Sharing photos of your charitable endeavors is a great way to generate press for your business and the cause you are volunteering for. For example, Kabbage does one volunteer project each quarter and posts news, pictures and information about Camp Twin Lakes and the company’s other charitable projects as part of the Kabbage Kares program (read more about our company’s charitable and volunteer projects). Chances are the nonprofit you are working with will also promote your business on their website and event signs by posting your logo. Lending your brand to a specific cause is a great way to convey your company culture and values to your community. Look to amplify the marketing power of your charitable participation by helping a charity with their marketing and public relations outreach. For example, if you have a friend who runs a PR firm, ask if they can donate some pro bono work to support the charitable event that you’re involved with — they might help the nonprofit get even bigger news coverage, which is good news for your business too!

  • Gain Customer Support
    Giving back to your community will help you build stronger relationships with your existing customers — and gain new ones. A 2010 study by Cone Communications revealed that 85 percent of consumers have a better outlook on businesses that give to a charity that they care about. This means it would be valuable for you to do some market research to identify the most popular charitable causes in your area. Hook & Ladder Brewing Company out of Silver Spring, Maryland, took this concept and really made it work for their business. They started a charitable giving program called “A Penny in Every Pint,” which donates a portion of beer sales to local fire departments and burn treatment centers. This charitable donation is so successful because it aligns with the brand (the “Hook and Ladder” brand is reminiscent of fire trucks) and it resonates with people who know that every pint they purchase will help heal injured firefighters. Participating in charitable giving programs like these show your customers that you truly do care about your community. Giving a regular portion of your profit to good causes is a great way to rally the support of your customer base — and can even help create new marketing opportunities to expand your reach.

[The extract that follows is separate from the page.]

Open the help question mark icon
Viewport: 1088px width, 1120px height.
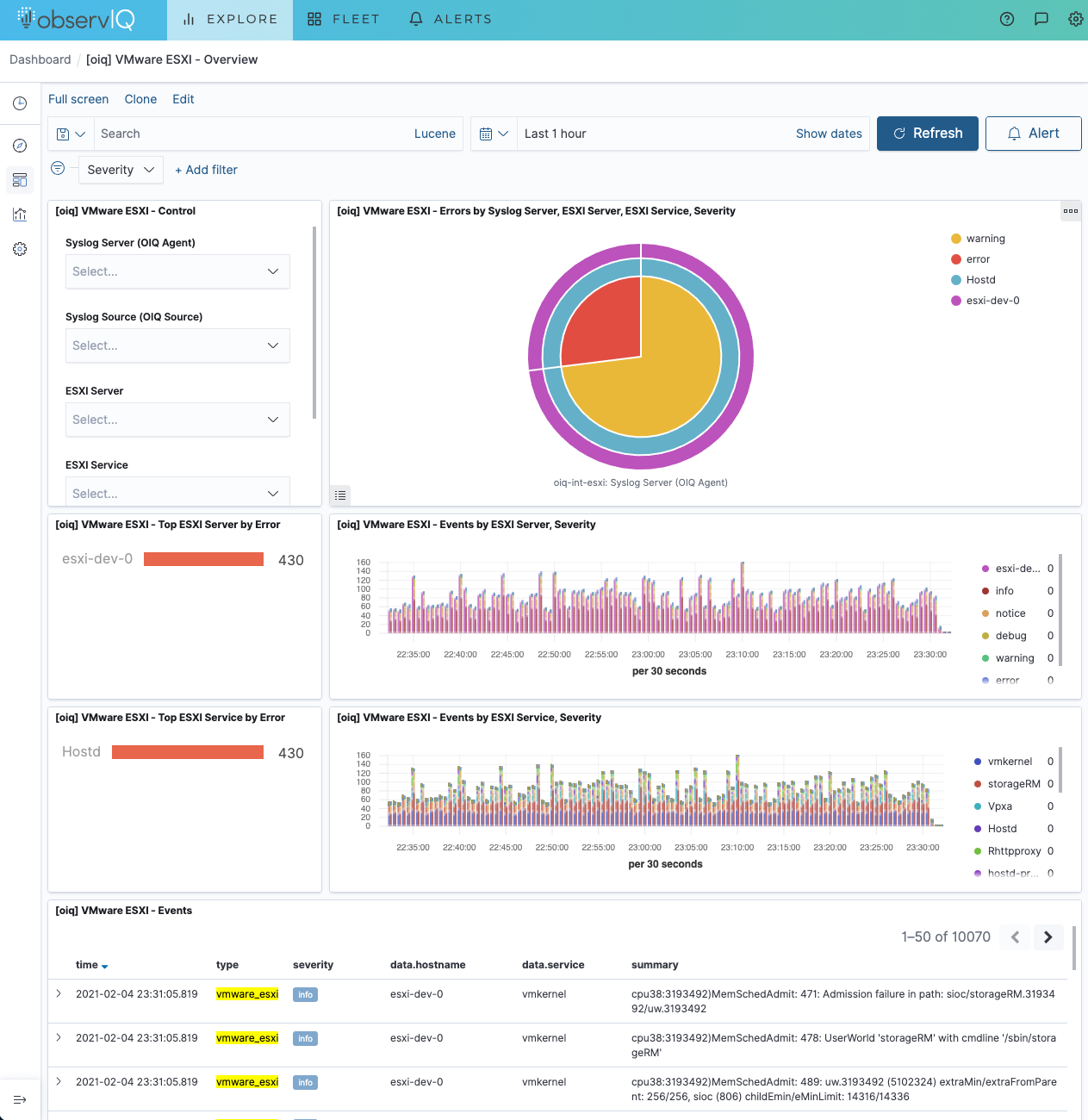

  • Giving Back is Good For You
    Even aside from the tax breaks and publicity, perhaps the biggest benefit of having your business support a charity is the feeling you get from giving to others. Small business owners tend to be energetic, talented, action-oriented people who are natural leaders. As a business owner, you have the power to stand up against poverty, human rights violations and more. Small businesses can make the world a better place — not just by selling great products or offering great services, but by actively collaborating with organizations like GLIDE, Make-A-Wish, and Junior Achievement to create opportunities for the next generation, help people in need and strengthen your community.

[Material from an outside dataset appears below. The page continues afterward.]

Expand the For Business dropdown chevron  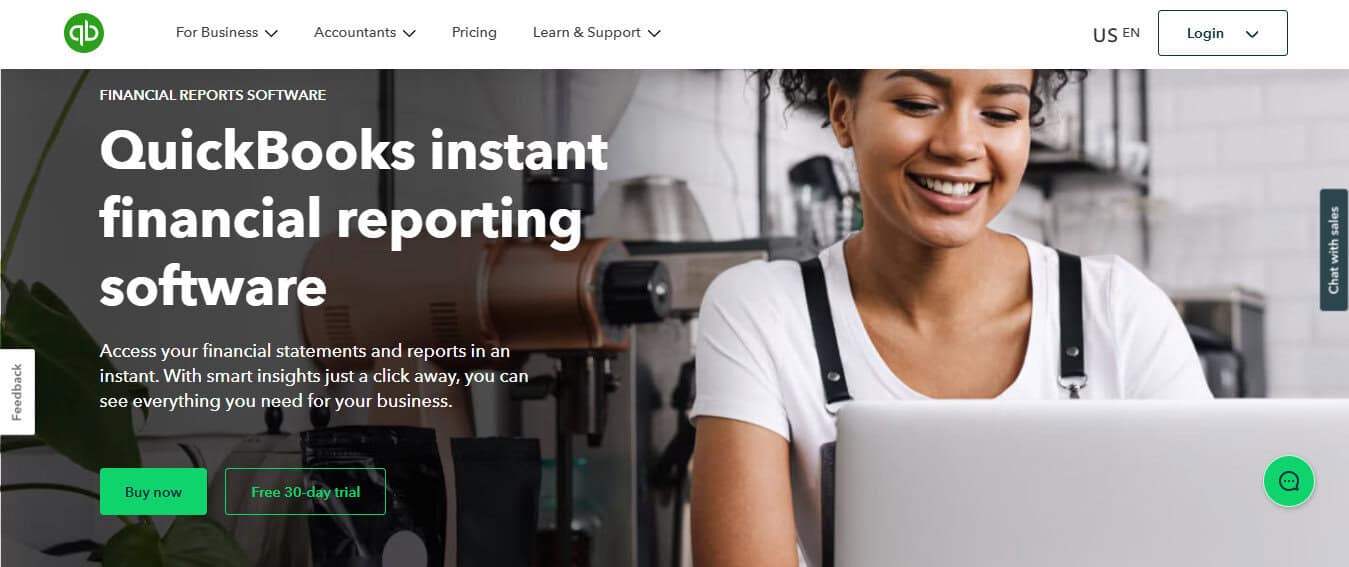click(x=271, y=33)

So, meet with your employees and find out about their interest in supporting a charity and joining the ranks of charitable companies. Support your community and fight for a good cause that makes a big difference in people’s lives. Choosing the right charity to support often requires a bit of research and strategy — make sure it’s a good fit with your company’s brand and your personal values, and do some due diligence to make sure the donations will make a positive impact at minimal cost. The spirit of giving and making a difference in the community is one of the most powerful aspects of being a business owner — so don’t delay! Business owners have the ability to give generously and create a beneficial influence on the lives of others, every single day.